# ABOUT THIS TASK
Drop every image and restate the entries below word for word.

# DATA PROVIDED
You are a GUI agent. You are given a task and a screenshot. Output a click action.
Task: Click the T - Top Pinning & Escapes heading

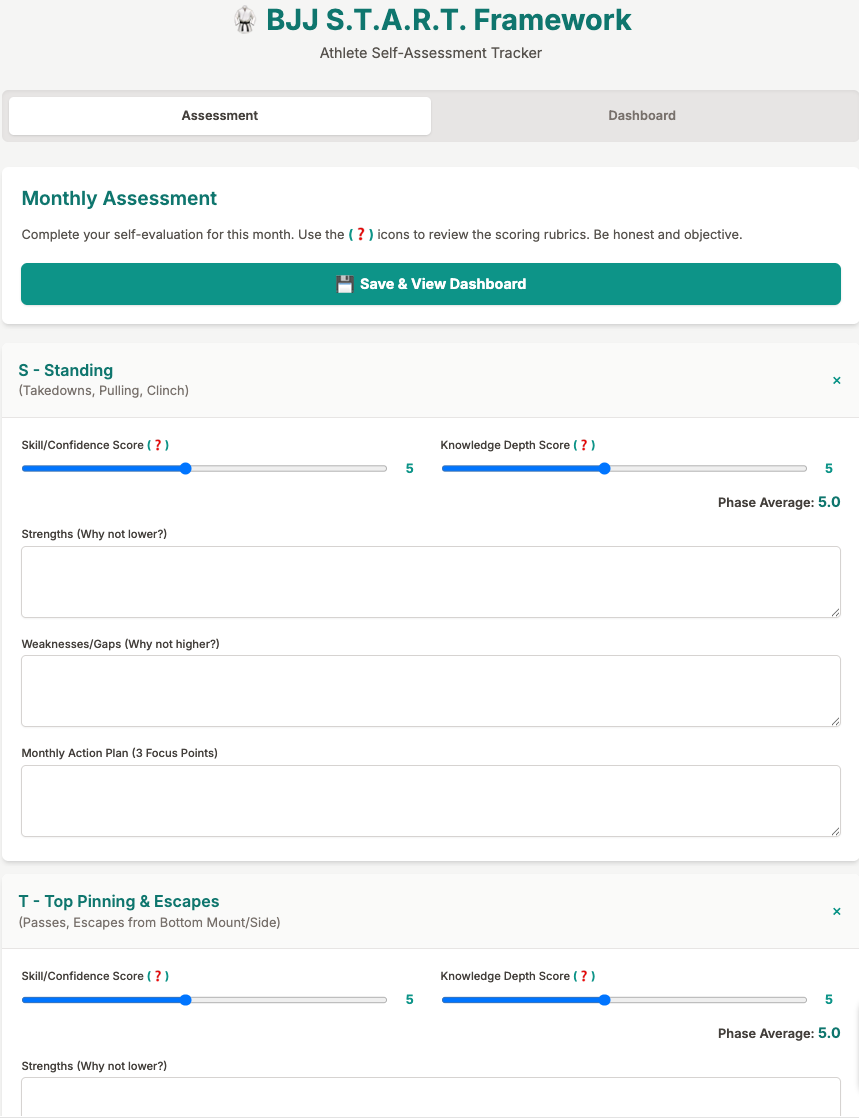[119, 902]
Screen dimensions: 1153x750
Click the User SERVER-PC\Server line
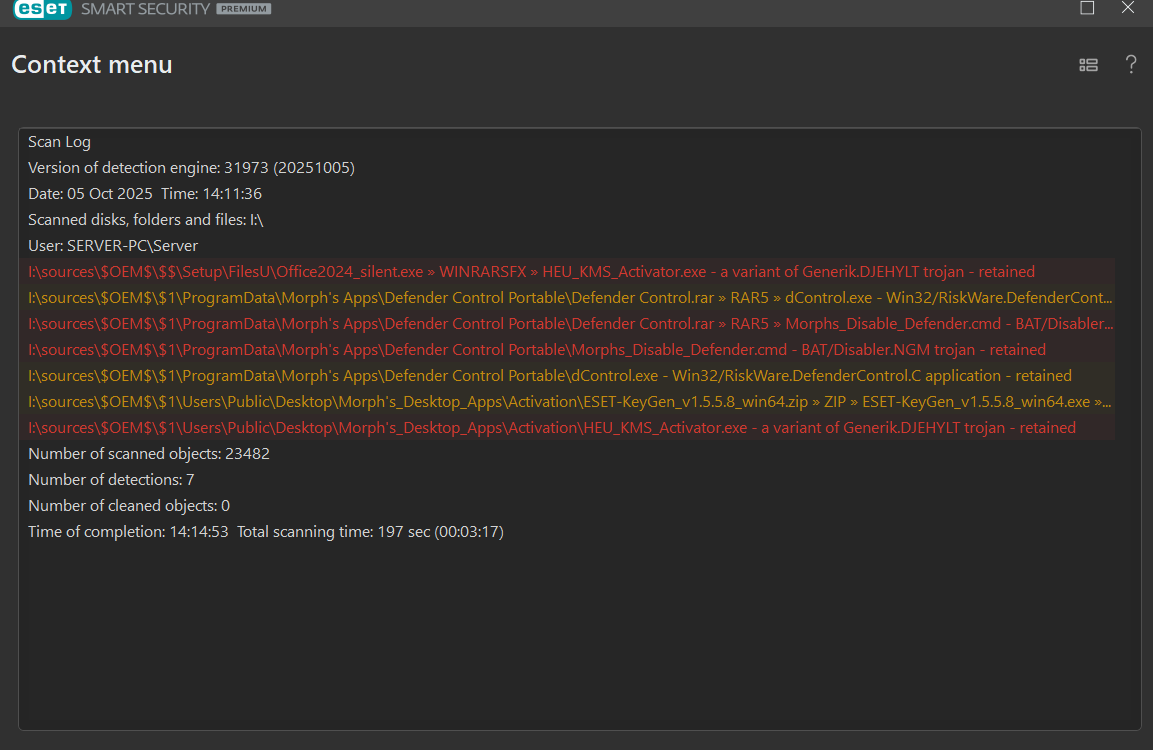pyautogui.click(x=113, y=246)
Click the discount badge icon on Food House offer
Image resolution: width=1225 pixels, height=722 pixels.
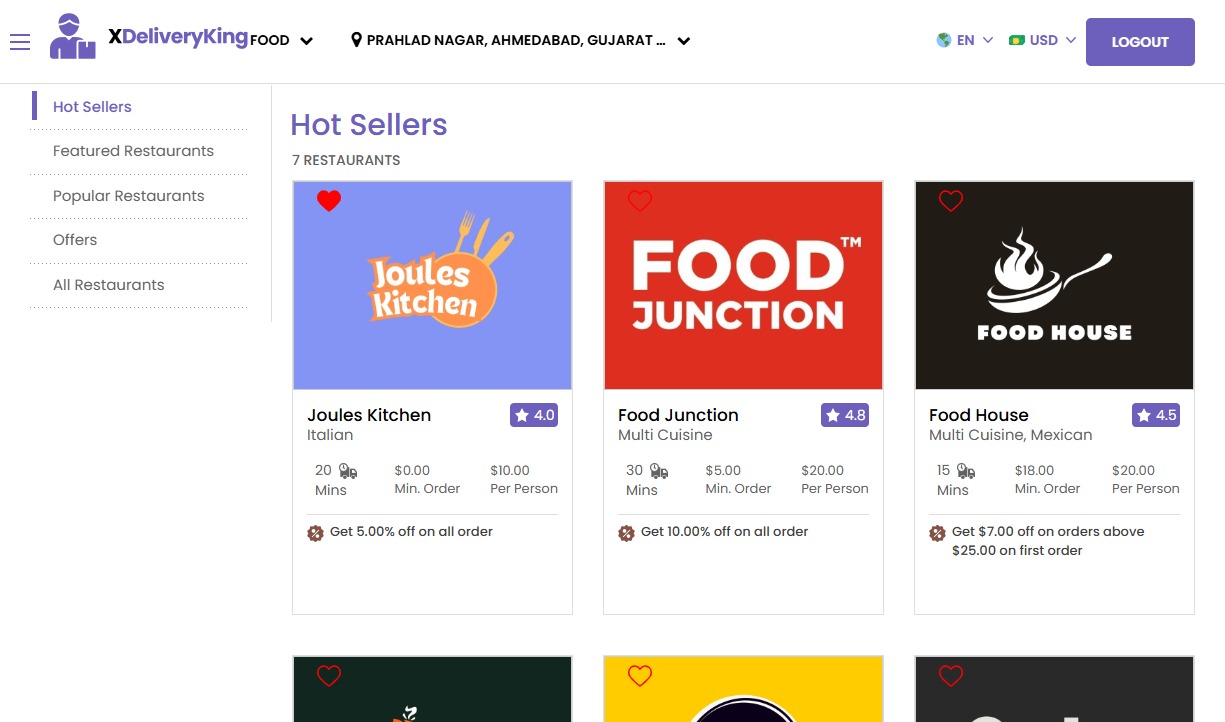(938, 533)
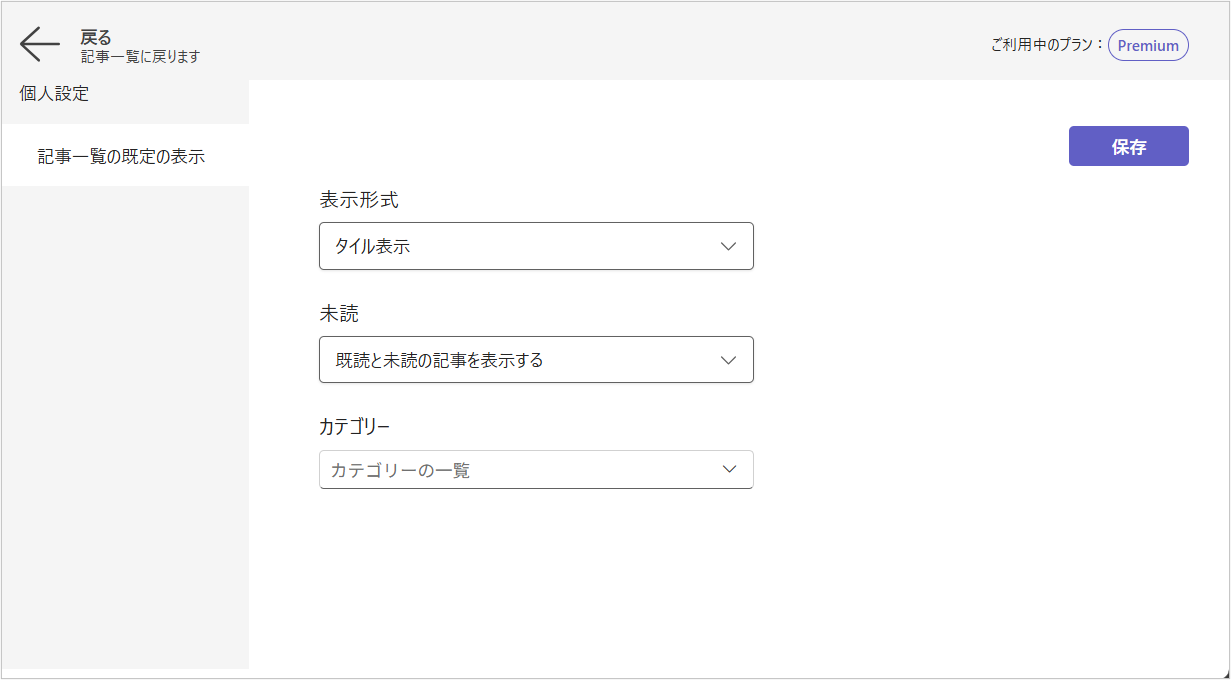The height and width of the screenshot is (680, 1231).
Task: Click the 未読 field label
Action: coord(338,314)
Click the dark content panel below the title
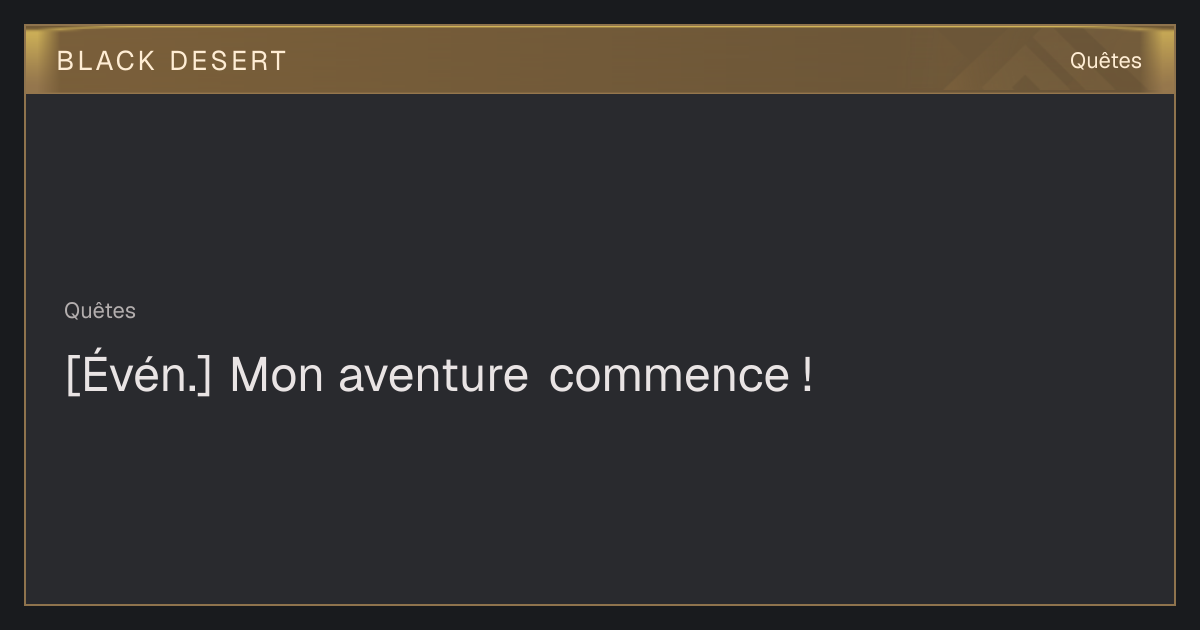1200x630 pixels. tap(600, 500)
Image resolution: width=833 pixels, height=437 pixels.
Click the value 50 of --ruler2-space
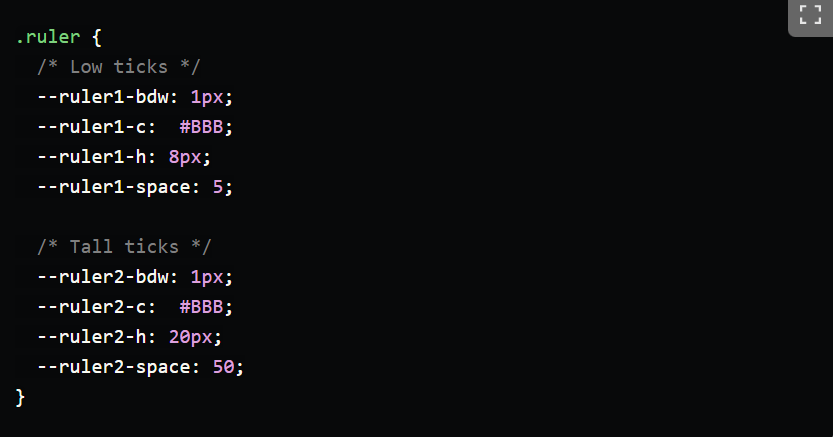[223, 367]
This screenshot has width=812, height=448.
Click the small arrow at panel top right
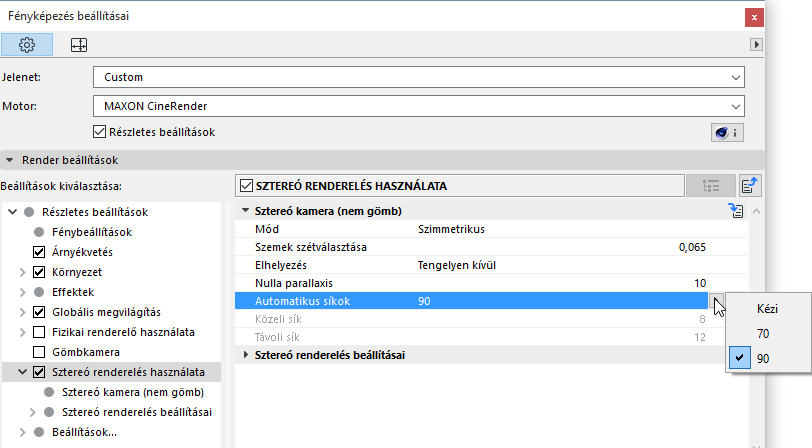(757, 44)
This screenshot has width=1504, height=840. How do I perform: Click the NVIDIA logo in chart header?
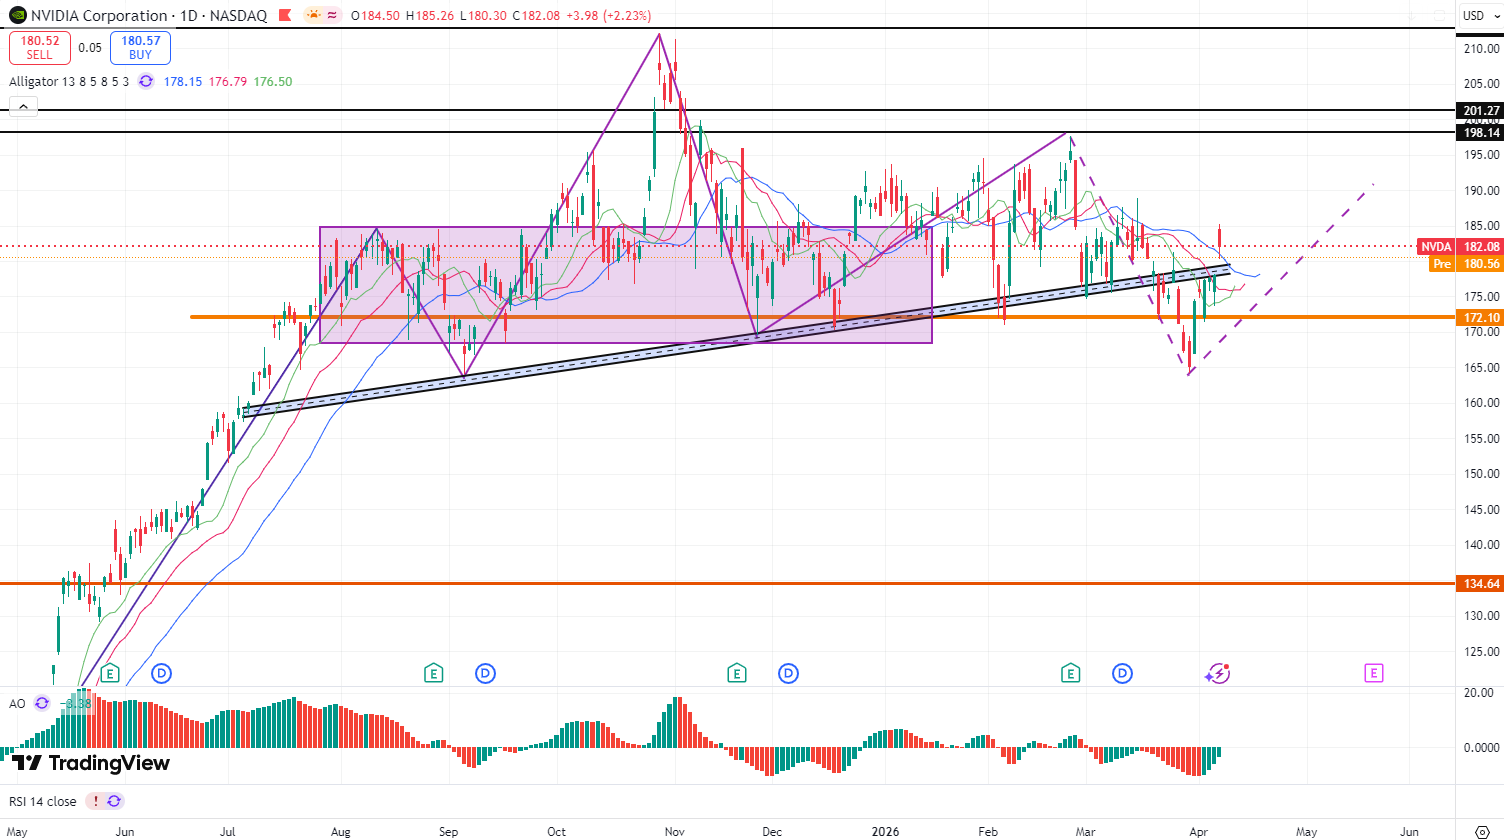[x=17, y=15]
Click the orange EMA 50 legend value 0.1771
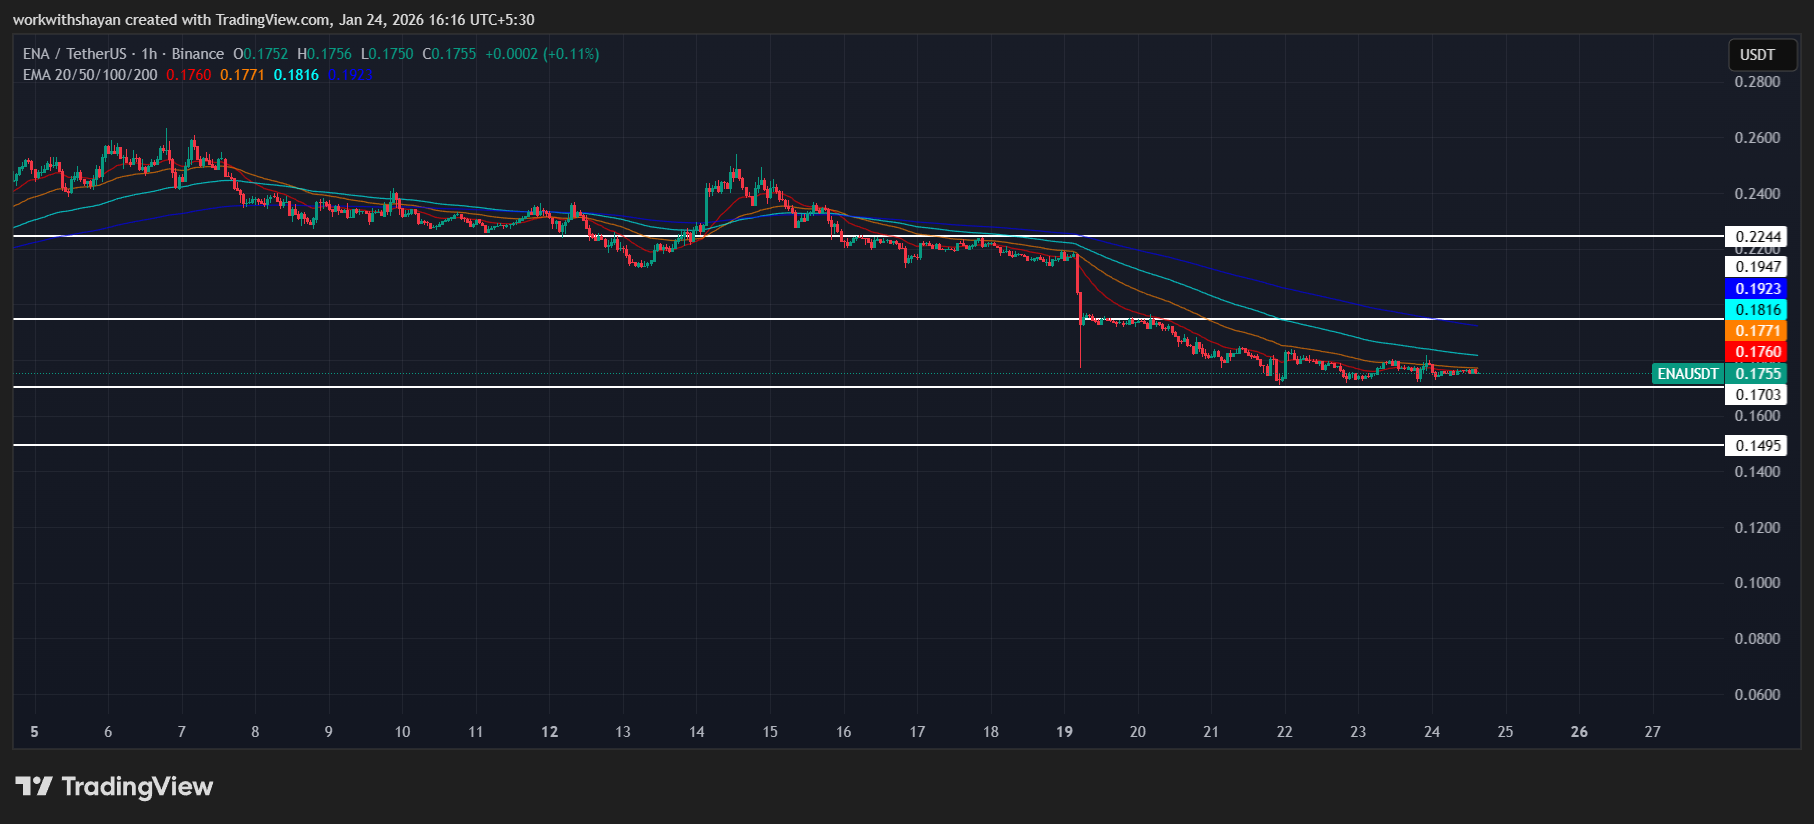 pos(242,75)
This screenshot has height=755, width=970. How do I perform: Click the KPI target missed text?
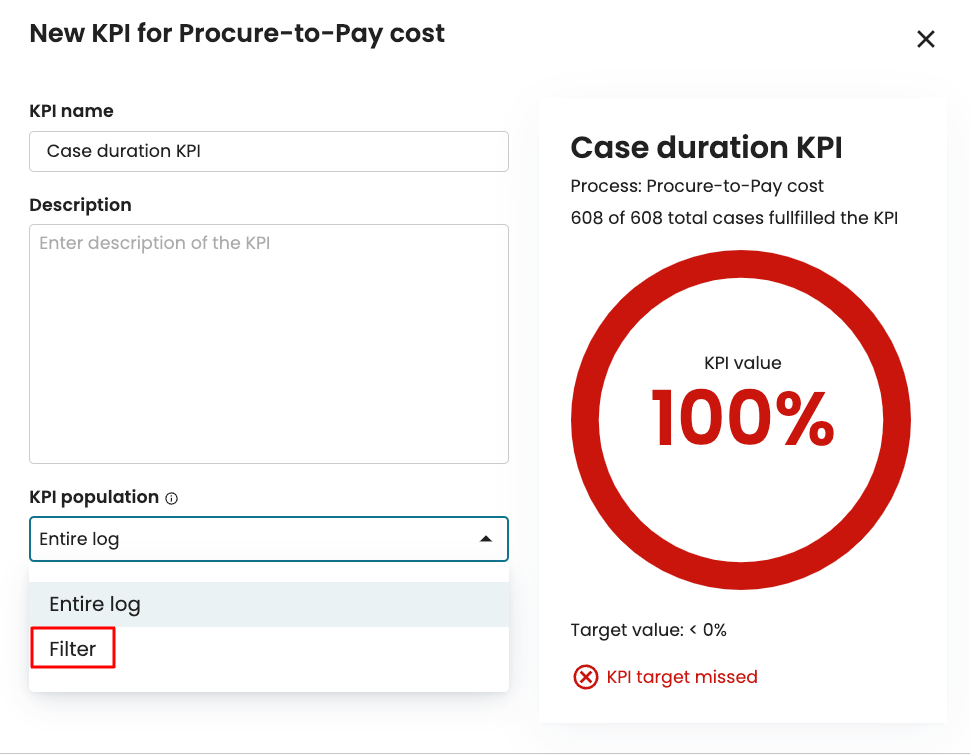pyautogui.click(x=682, y=677)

# RESPONSE AREA
You are a GUI agent. You are given a task and a screenshot. Output a click action.
Task: Click the T - Top Pinning & Escapes heading

[119, 902]
Screen dimensions: 1153x750
Click the User SERVER-PC\Server line
pyautogui.click(x=113, y=246)
Click the discount badge icon on Food House offer
Image resolution: width=1225 pixels, height=722 pixels.
(938, 533)
The height and width of the screenshot is (680, 1231).
Task: Click the 未読 field label
Action: coord(338,314)
Click the dark content panel below the title
1200x630 pixels. tap(600, 500)
Image resolution: width=833 pixels, height=437 pixels.
Click the value 50 of --ruler2-space
[223, 367]
This screenshot has width=812, height=448.
Click the small arrow at panel top right
(757, 44)
This screenshot has width=1504, height=840. How do I perform: Click the NVIDIA logo in chart header?
[x=17, y=15]
Click the orange EMA 50 legend value 0.1771
 pos(242,75)
This screenshot has height=755, width=970. How do I perform: Click the KPI target missed text?
pyautogui.click(x=682, y=677)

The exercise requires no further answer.